**** EXCERPT PROVIDED ****

PATEL v Minister for Immigration

Case

[2020] FCCA 190

5 February 2020


FEDERAL CIRCUIT COURT OF AUSTRALIA

PATEL & ORS v MINISTER FOR IMMIGRATION & ANOR [2020] FCCA 190
Catchwords:
MIGRATION – Student visa – decision of the Administrative Appeals Tribunal – whether the applicants met the financial capacity criterion – whether it was unreasonable for the Tribunal not to adjourn – no jurisdictional error – application dismissed.

Legislation:

Migration Act 1958 (Cth), ss.359A, 360, 476

Migration Regulations 1994 (Cth), cll.500.214, 500.311 of sch.2

Cases cited:

Bala v Minister for Immigration & Border Protection [2019] FCA 600
Craig v State of South Australia (1995) 184 CLR 163
Minister for Immigration & Border Protection v Singh (2014) 231 FCR 437
Minister for Immigration & Citizenship v Li [2013] HCA 18
Minister for Immigration & Citizenship v SZMDS (2010) 240 CLR 611
Minister for Immigration & Ethnic Affairs v Wu Shan Liang (1996) 185 CLR 259
SAAP v Minister for Immigration & Multicultural & Indigenous Affairs (2005) 228 CLR 294

SZBEL v Minister for Immigration & Multicultural & Indigenous Affairs (2006) 228 CLR 152

SZRUI v Minister for Immigration & Multicultural Affairs & Citizenship [2013] FCAFC 80

First Applicant: VISHALKUMAR MANUBHAI PATEL
Second Applicant: SHRADDHA VISHALKUMAR PATEL
Third Applicant: DHYEY PATEL
First Respondent: MINISTER FOR IMMIGRATION, CITIZENSHIP, MIGRANT SERVICES AND MULTICULTURAL AFFAIRS
Second Respondent: ADMINISTRATIVE APPEALS TRIBUNAL
File Number: PEG 126 of 2019
Judgment of: Judge Kendall
Hearing date: 3 February 2020
Date of Last Submission: 3 February 2020
Delivered at: Perth
Delivered on: 5 February 2020

REPRESENTATION

Applicants: The first applicant appeared in person and on behalf of the second applicant and third applicant
Counsel for the First Respondent: Ms G Ellis
Second Respondent: Submitting appearance, save as to costs
Solicitors for the Respondents: Sparke Helmore Lawyers

ORDERS

  1. The name of the first respondent be amended to “Minister for Immigration, Citizenship, Migrant Services and Multicultural Affairs”.

**** INFORMATION SHOWN ****

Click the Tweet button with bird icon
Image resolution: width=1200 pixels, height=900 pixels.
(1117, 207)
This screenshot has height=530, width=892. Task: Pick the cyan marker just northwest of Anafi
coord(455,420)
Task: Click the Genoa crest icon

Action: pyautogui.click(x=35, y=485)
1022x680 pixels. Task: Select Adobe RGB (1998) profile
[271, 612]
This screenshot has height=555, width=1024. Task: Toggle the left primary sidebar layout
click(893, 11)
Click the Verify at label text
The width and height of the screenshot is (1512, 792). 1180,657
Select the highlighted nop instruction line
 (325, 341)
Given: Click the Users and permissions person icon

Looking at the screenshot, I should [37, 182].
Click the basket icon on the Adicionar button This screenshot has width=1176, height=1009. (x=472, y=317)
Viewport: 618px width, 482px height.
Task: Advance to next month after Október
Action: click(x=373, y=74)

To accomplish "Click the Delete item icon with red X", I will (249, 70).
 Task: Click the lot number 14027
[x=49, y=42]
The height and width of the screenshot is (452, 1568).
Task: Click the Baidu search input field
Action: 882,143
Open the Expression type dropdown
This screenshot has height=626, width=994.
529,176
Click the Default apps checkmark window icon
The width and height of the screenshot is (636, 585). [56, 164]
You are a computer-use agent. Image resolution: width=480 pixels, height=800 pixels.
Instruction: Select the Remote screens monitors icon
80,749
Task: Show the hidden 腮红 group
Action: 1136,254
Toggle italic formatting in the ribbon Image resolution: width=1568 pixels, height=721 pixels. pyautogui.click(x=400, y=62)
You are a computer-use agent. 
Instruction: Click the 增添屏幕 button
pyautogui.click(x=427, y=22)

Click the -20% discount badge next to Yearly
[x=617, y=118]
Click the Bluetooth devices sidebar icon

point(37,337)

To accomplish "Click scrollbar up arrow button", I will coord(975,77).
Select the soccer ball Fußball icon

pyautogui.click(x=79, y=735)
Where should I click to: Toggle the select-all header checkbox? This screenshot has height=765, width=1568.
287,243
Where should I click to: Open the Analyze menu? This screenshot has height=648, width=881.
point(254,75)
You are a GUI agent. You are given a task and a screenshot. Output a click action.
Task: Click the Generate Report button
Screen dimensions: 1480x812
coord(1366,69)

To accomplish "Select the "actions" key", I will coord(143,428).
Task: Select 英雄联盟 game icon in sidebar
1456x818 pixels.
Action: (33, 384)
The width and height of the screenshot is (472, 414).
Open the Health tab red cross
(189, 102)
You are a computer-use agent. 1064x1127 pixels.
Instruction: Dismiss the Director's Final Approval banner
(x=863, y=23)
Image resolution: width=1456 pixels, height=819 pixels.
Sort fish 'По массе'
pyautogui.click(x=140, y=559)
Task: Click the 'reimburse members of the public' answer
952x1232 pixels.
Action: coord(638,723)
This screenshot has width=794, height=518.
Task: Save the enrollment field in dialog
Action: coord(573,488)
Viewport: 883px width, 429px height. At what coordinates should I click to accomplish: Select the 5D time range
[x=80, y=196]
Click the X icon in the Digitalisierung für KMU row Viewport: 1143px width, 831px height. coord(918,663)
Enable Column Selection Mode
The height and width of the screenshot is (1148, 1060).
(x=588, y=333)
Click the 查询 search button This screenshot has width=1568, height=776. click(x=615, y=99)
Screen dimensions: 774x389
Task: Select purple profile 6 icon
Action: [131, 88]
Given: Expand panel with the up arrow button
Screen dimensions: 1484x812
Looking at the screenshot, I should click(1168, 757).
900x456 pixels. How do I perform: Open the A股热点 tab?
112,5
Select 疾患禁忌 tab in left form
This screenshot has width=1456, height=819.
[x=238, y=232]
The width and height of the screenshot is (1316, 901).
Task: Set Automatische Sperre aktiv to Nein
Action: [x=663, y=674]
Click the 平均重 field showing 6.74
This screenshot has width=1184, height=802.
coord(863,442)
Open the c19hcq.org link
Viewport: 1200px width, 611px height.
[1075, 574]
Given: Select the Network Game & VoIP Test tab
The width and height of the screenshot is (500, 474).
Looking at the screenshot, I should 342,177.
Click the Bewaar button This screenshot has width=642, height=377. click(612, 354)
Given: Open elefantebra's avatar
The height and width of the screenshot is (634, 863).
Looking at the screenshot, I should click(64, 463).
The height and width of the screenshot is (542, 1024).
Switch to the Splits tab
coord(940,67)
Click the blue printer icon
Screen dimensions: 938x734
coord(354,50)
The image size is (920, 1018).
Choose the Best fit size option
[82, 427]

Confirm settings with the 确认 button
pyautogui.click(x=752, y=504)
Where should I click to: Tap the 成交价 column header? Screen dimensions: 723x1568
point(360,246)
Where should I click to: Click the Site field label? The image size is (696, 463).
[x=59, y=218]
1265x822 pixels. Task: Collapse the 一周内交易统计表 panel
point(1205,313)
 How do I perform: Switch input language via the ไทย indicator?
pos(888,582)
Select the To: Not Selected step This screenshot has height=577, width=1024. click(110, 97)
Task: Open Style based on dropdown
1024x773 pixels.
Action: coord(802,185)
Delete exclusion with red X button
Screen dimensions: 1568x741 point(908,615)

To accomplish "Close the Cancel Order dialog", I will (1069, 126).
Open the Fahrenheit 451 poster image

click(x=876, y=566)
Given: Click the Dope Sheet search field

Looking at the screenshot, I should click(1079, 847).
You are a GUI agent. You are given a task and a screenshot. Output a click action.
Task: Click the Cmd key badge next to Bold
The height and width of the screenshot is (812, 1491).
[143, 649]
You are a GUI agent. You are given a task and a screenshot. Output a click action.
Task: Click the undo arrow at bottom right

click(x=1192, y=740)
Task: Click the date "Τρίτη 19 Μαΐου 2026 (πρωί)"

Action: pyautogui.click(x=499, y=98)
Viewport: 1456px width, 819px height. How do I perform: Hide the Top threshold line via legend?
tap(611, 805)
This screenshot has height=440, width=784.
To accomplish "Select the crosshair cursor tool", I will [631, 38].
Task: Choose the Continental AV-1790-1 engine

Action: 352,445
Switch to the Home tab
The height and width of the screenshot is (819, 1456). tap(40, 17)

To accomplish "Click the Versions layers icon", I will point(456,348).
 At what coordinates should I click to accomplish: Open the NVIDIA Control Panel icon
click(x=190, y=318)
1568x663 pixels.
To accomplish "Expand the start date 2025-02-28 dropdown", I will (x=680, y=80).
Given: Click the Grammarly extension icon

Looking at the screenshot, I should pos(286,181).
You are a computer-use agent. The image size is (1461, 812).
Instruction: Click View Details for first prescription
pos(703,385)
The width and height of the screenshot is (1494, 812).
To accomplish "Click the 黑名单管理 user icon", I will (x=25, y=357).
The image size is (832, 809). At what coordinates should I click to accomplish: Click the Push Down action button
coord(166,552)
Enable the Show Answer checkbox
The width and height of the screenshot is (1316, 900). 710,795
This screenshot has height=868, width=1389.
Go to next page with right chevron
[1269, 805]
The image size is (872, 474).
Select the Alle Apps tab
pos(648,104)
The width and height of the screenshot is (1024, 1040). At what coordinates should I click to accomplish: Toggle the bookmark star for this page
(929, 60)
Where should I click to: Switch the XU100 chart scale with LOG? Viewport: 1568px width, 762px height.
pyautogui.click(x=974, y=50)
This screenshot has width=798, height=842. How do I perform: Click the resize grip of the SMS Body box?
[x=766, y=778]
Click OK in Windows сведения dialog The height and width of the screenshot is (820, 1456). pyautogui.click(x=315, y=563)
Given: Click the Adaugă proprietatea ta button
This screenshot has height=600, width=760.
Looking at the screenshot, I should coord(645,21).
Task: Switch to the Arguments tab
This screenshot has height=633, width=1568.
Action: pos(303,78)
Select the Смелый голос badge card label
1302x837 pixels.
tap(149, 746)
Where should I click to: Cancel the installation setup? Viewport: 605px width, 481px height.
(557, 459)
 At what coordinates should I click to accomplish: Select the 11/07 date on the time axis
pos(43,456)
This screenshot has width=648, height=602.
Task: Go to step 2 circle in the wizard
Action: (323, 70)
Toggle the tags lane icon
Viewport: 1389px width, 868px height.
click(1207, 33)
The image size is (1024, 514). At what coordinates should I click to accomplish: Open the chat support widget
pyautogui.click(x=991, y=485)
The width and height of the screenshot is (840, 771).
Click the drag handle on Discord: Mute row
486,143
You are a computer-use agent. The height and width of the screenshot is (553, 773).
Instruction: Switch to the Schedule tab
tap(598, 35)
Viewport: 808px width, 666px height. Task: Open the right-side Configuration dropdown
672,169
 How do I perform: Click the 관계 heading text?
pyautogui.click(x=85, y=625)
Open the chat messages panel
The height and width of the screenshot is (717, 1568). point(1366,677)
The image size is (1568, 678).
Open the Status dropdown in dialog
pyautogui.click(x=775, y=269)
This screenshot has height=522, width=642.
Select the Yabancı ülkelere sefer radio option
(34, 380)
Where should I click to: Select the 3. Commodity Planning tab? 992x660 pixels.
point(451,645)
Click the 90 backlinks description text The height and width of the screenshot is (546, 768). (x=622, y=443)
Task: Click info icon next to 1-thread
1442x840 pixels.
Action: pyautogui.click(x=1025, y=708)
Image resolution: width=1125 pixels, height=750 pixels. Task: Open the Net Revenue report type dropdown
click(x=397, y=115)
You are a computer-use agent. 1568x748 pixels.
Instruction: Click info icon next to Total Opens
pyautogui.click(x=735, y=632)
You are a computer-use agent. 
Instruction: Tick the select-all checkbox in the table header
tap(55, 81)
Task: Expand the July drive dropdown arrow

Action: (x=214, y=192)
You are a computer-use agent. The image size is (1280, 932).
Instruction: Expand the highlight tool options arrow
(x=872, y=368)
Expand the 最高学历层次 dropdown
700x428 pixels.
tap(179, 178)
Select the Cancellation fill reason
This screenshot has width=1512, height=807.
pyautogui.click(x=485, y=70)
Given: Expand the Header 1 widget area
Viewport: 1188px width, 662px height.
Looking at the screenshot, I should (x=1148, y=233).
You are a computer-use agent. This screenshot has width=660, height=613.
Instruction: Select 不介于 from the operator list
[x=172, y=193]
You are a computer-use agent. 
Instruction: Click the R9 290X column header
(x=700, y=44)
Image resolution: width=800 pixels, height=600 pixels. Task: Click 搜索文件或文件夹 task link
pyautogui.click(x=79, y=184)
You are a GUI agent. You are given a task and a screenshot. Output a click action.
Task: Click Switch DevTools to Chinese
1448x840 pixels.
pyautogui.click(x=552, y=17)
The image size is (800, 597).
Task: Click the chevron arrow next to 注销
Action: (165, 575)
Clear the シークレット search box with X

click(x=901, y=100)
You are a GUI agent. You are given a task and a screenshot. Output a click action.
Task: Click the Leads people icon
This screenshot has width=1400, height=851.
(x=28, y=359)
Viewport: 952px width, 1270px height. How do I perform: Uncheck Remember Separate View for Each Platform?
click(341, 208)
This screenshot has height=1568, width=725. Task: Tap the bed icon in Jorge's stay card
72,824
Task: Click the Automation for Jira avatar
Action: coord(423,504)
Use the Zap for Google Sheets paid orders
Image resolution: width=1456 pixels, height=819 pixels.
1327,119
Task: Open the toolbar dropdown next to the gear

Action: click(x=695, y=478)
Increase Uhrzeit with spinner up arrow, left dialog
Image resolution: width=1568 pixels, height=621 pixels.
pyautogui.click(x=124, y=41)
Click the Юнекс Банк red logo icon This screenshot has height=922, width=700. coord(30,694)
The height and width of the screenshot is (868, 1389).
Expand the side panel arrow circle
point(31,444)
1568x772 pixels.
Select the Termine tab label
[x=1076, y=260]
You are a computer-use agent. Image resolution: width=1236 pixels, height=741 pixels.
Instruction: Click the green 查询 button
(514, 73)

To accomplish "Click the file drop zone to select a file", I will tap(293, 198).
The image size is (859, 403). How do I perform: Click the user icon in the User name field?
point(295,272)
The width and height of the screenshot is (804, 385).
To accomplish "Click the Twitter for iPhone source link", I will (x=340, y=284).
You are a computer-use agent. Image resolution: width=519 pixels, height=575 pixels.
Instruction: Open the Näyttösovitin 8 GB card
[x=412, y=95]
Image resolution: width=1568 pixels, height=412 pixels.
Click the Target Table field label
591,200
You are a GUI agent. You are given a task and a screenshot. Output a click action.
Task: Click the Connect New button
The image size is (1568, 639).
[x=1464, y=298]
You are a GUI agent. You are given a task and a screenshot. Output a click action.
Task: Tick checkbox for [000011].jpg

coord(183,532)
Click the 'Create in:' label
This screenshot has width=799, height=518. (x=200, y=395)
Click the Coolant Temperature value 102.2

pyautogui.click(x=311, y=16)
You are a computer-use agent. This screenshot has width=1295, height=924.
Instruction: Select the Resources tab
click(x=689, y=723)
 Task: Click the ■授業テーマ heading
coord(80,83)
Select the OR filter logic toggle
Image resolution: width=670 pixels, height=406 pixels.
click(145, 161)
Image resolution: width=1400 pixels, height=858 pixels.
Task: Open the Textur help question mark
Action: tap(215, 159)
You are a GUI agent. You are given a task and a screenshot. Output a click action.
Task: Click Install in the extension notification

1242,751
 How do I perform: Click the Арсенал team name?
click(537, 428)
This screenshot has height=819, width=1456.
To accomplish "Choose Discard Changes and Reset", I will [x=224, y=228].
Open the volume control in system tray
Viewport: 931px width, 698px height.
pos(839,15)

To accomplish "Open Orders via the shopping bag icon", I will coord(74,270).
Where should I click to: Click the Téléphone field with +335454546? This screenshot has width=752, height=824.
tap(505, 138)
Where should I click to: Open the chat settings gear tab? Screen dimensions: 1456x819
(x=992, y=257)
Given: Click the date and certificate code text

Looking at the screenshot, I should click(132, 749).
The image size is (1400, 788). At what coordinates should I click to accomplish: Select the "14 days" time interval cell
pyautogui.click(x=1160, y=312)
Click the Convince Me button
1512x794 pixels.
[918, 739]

****

*TASK INSTRUCTIONS:*
(A) Reproduce word for word the stretch of the court judgment from "PATEL v Minister" through "error – application dismissed.".
(B) Answer these questions using the court judgment:
(i) Which judge gave the judgment?
(ii) On what date was the hearing held?
(iii) Who was counsel for the first respondent?

*THE RESPONSES:*
(A)
PATEL v Minister for Immigration

Case

[2020] FCCA 190

5 February 2020


FEDERAL CIRCUIT COURT OF AUSTRALIA

PATEL & ORS v MINISTER FOR IMMIGRATION & ANOR [2020] FCCA 190
Catchwords:
MIGRATION – Student visa – decision of the Administrative Appeals Tribunal – whether the applicants met the financial capacity criterion – whether it was unreasonable for the Tribunal not to adjourn – no jurisdictional error – application dismissed.

(B)
(i) Judge Kendall
(ii) 3 February 2020
(iii) Ms G Ellis